Now that my kids are the ripe old ages of five and seven, they are no longer fooled by the bullshit costumes offered up by Costco. The selection is waaaaay too limited for their refined tastes, and let’s be real, one can only be a mermaid or princess so many times.
Last year was the first year we ventured out to a “party store” in hopes of finding the most perfect Halloween costumes the world has ever seen. I herded my flock of two into the giant purveyor of crappy party goods, and as soon as we walked through the door, the truth hit me hard and fast.
This was going to be one of the worst shopping experiences of my life.
I saw the wall of costumes from the corner of my eye as the three of us wove through the maze of cheap, plastic party favors. The wall was twenty feet high and as long as a soccer field. My mind began to reel and I almost lost my bowels; I got dizzy and my crotch started to sweat. What in the name of sweet Jesus?! How in the hell were we going to navigate this tidal wave of polyester slut-wear?
The fruits of my loins looked up at the endless selection with slack jaws and starry eyes; they had arrived at a magical kingdom of sorts, and I could see I was in for a battle. Their eyelashes fluttered like hummingbird wings, and I could almost hear the synapses in their young brains catching fire and exploding.
Within seconds my children were pointing, shouting, and swaying to and fro faster than Donald Trump’s hair in the wind. They paced and wrung their little hands as my vajay sweat began to soak crescent-shaped wet rings onto my yoga pants.
As time slipped by, they narrowed their costume selections down to ten amazing choices: the slutty nurse, the skanky schoolgirl, the hooker superhero, the big-tittied Lalaloopsy, the porn-star Dorothy from The Wizard of Oz, the whorish punk-rock chick, the sex-crazed Raggedy Ann, the Monster High tween who gives blow jobs under the bleachers, the overly-developed she-devil, the Hello Kitty ho-bag, and lastly, the Wonder Woman floozy.

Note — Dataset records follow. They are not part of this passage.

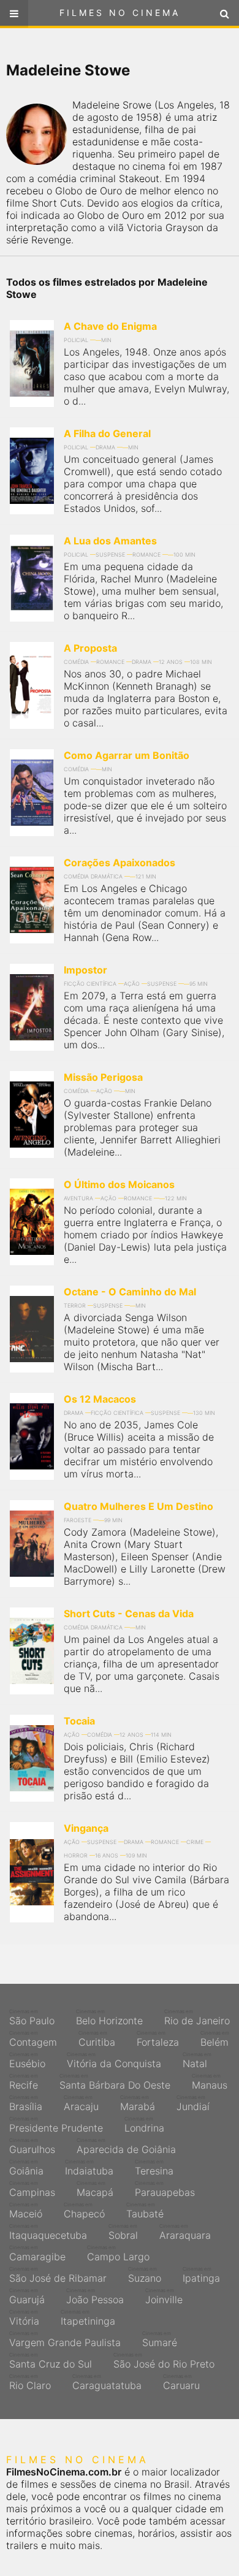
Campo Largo (118, 2253)
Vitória (24, 2318)
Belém (214, 2039)
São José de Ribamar (58, 2275)
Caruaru (181, 2382)
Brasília (25, 2103)
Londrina (144, 2125)
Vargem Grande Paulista (65, 2339)
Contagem (33, 2039)
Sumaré (159, 2339)
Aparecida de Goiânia (126, 2146)
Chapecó (84, 2210)
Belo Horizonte (109, 2017)
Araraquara (185, 2232)
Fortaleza (158, 2039)
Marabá (137, 2103)
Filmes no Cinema (119, 12)
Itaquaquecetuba (48, 2232)
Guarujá (27, 2296)
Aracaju (81, 2103)
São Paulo (32, 2017)
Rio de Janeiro (197, 2017)
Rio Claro (30, 2382)
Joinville (164, 2296)
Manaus (209, 2082)
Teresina (154, 2168)
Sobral (123, 2232)
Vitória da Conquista (114, 2060)
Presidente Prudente (56, 2125)
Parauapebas (165, 2189)
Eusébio (27, 2060)
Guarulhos (32, 2146)
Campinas (32, 2189)
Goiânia (26, 2168)
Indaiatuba (89, 2168)
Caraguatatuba (107, 2382)
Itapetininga (88, 2318)
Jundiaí (193, 2103)
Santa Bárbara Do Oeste (114, 2082)
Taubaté (145, 2210)
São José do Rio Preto (163, 2361)
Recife (23, 2082)
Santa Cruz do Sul (50, 2361)
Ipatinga (201, 2275)
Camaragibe (37, 2253)
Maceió (25, 2210)
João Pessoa (95, 2296)
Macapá (95, 2189)
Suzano (144, 2275)
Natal (197, 2060)
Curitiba (96, 2039)
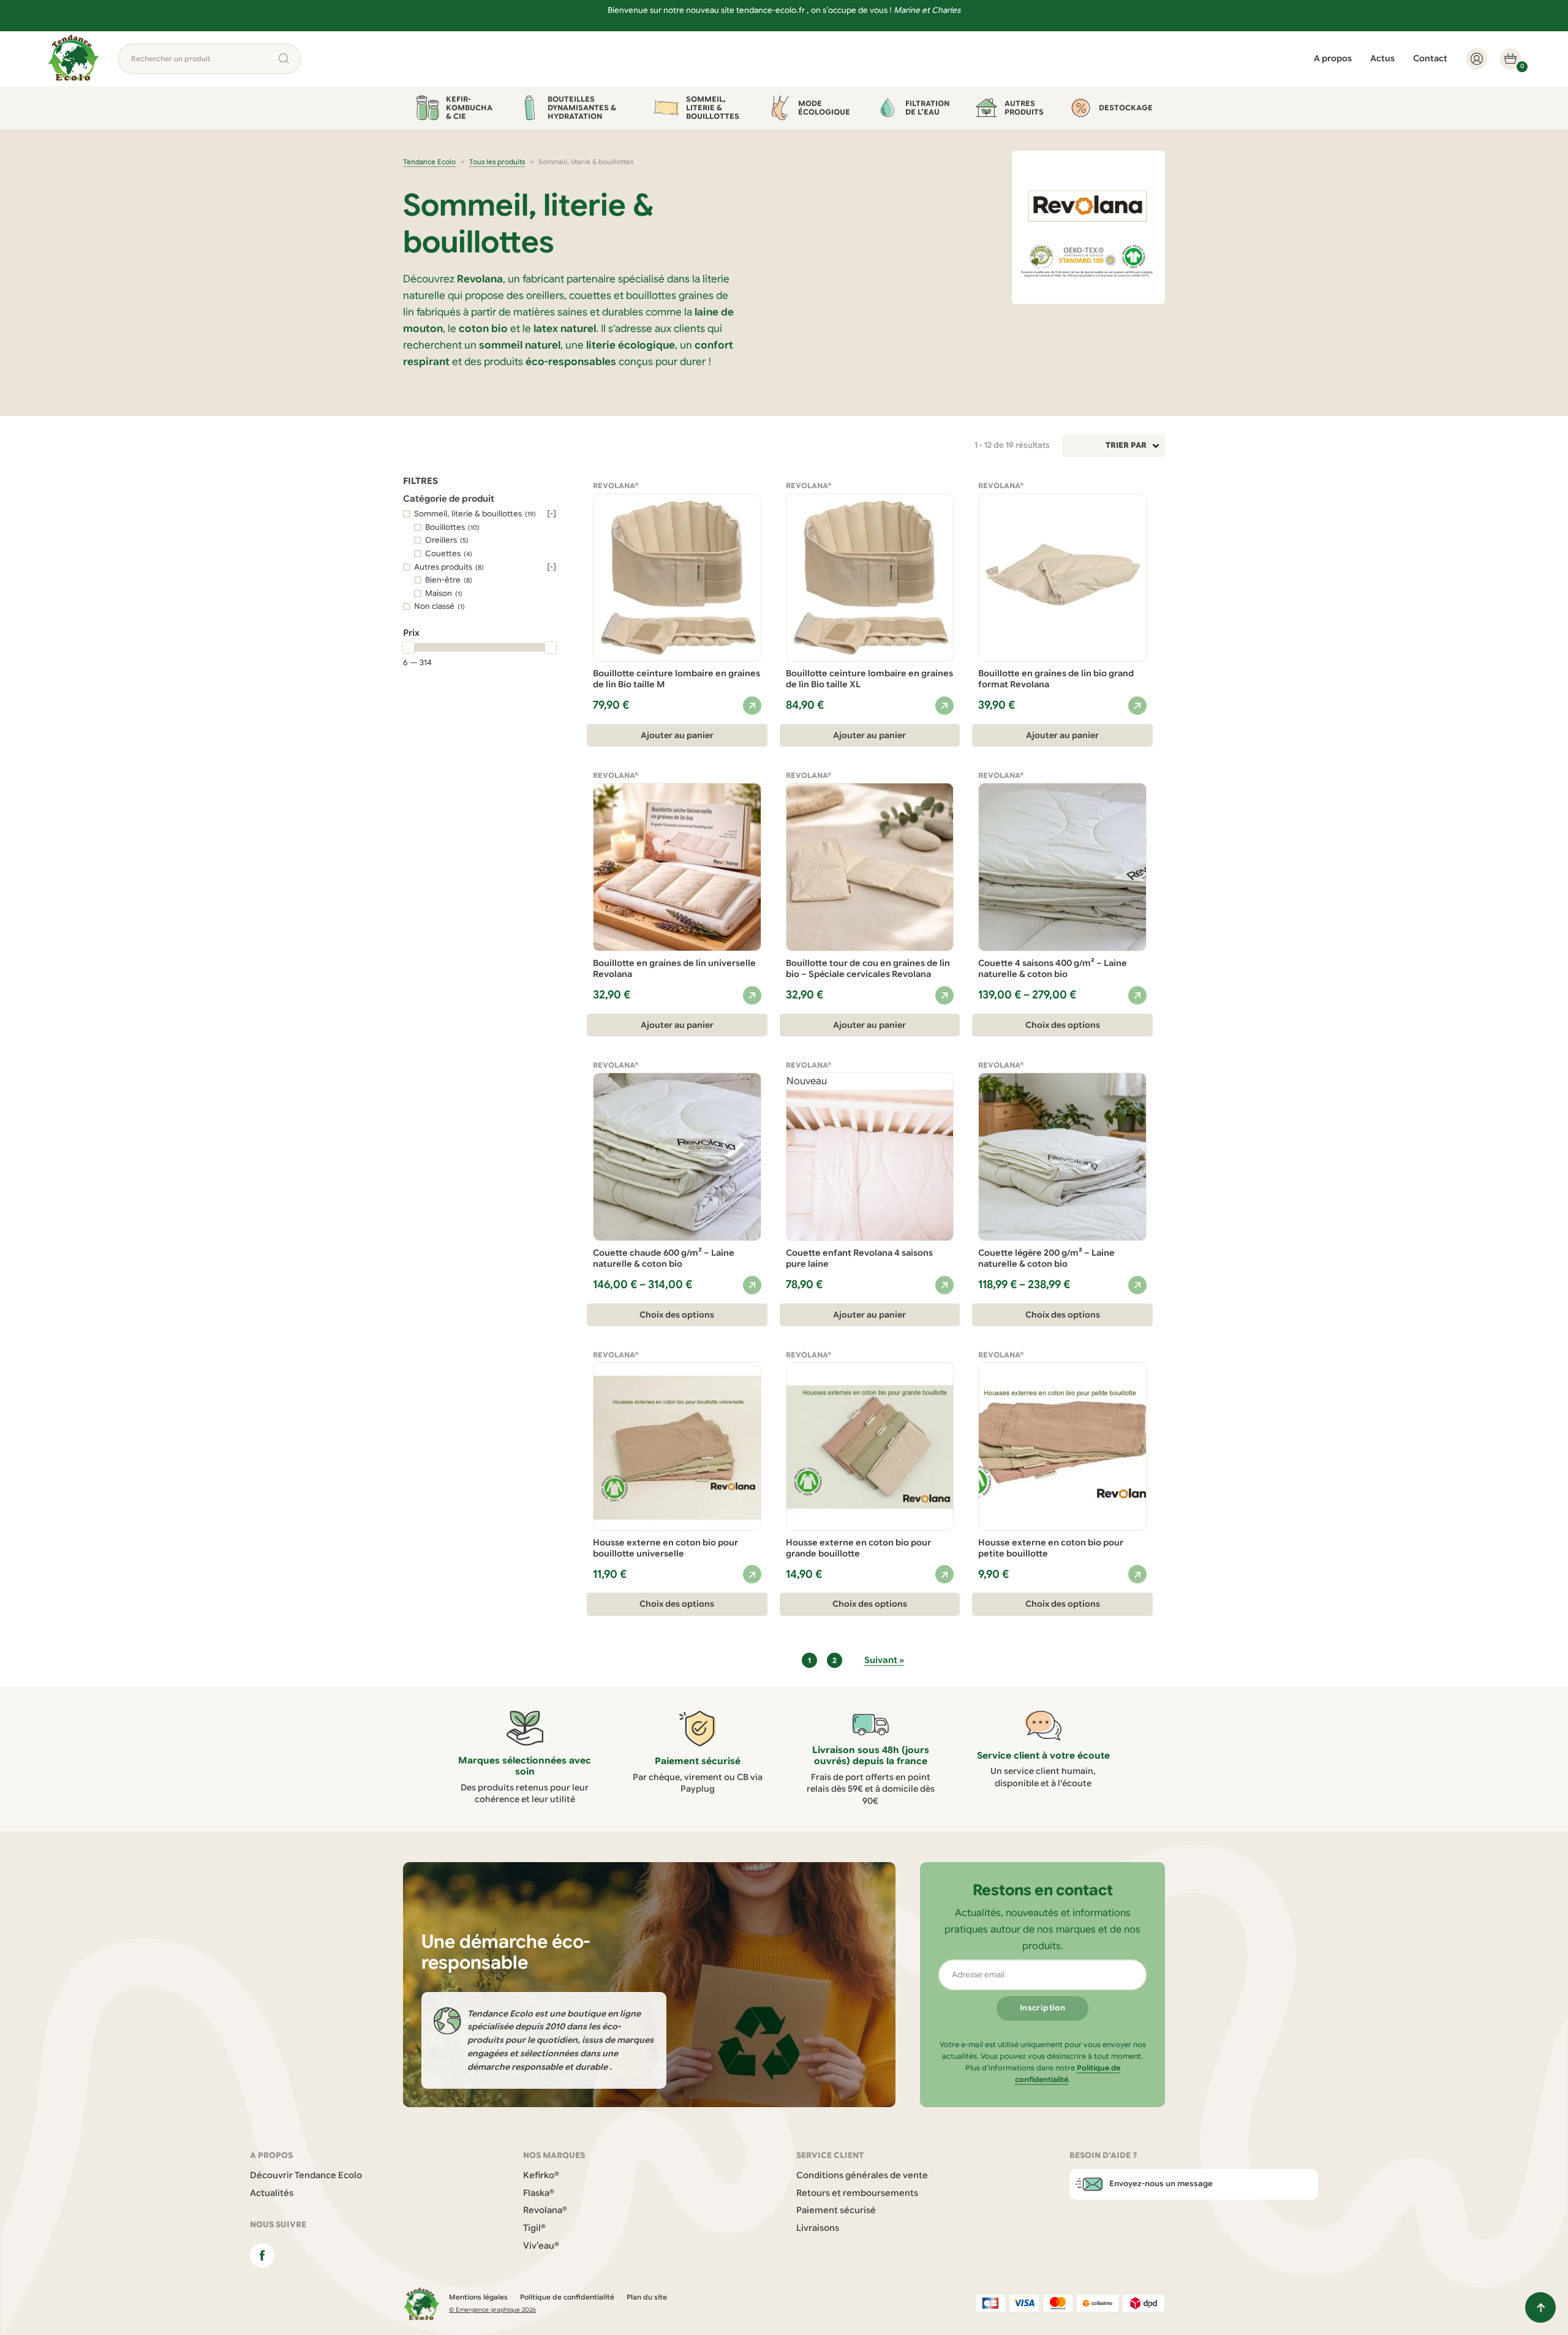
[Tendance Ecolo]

I knew it. Disney Junior has ruined my kids.
I paused to collect my thoughts before rejecting all of these vile choices, then endeavored to find a way of tricking my girls into better selections.

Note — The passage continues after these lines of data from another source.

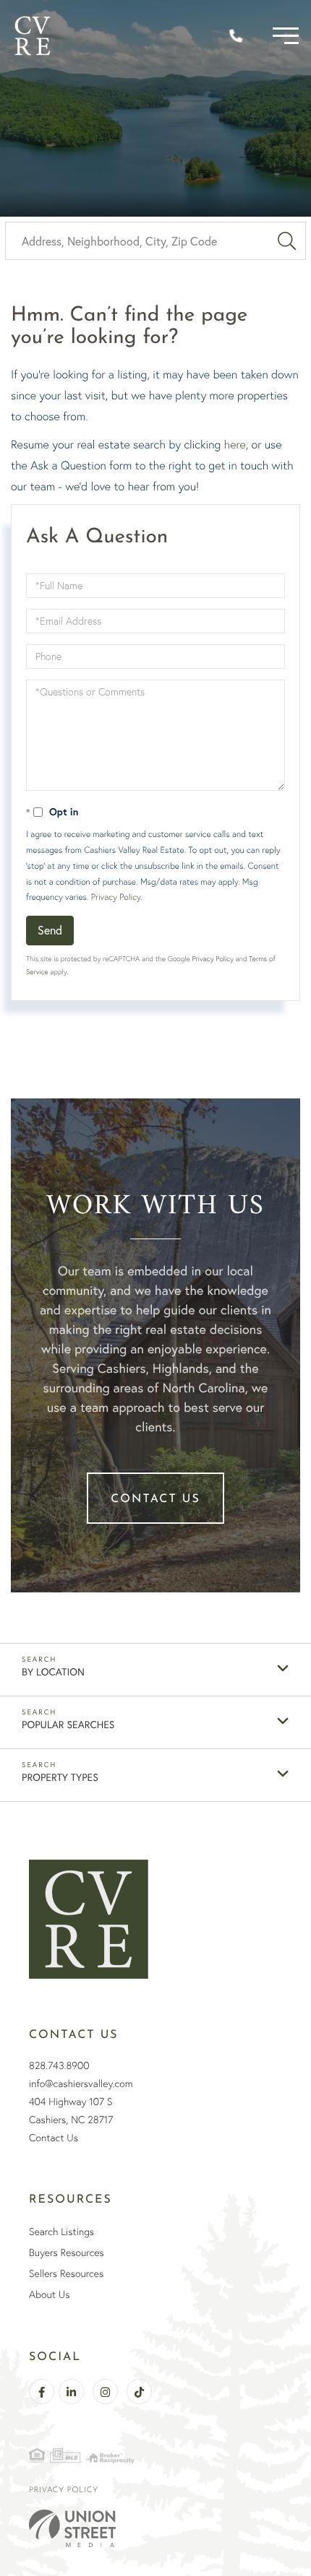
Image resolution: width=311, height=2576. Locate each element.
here (235, 444)
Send (50, 929)
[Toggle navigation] (285, 36)
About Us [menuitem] (49, 2294)
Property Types (60, 1777)
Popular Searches (68, 1724)
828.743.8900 (59, 2065)
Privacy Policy (115, 896)
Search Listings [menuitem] (61, 2231)
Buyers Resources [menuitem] (66, 2252)
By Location (53, 1671)
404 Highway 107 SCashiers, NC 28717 (71, 2110)
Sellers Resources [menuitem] (66, 2273)
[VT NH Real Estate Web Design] (155, 2528)
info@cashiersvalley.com (80, 2083)
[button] (287, 241)
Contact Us (155, 1499)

“No,” was the best I could muster. The lightheadedness was catching up to me and I had no time for this malarkey.
My five-year-old looked at me, her eyes squinted into a deadly glare. She inhaled deeply through lips pursed tighter than a puckered anus, and immediately started in with the objections. Her protests fell on deaf ears, however, as I’ve mastered the art of giving zero fucks, and can laugh in the face of any adversary.
The next forty minutes were a conundrum for my two little ladies. After much hemming and hawing, several trips to the dilapidated dressing room, and more hemming and hawing, the choices were finally narrowed down to a handful of kid-friendly options.
I watched them struggle with their choices. The seven-year-old was precariously close to tears, but opted for foot-stamping and exasperated gasps. The five-year-old repeated, “Mommmy, but, Mommmmy. I want them aaaaaaaalllll,” in her chanty whine-voice. But I dared not get involved. They had to go through this rite of passage by themselves. They had to feel the pain of loss and doubt while making this monumental and life-altering decision on their own. This conundrum belonged to them and them alone.
Finally, after ninety minutes of hell, they made their choices. By that time, my snatch sweat had migrated past my knees and into my shoes. We were trudging our way to the cashier when my second-born blurted out: “WAIT! I want the other one!”
I braced myself to fork over $70 for the crappy-ass costumes, and considered making their costumes next year. But my butt crack started to sweat at the prospect and I took it as a sign. No, the children will be here again, but come next Halloween, they’ll be here with their dad. I’ll be home, cherry-picking Snickers bars out of the trick-or-treat candy, and laughing with glee.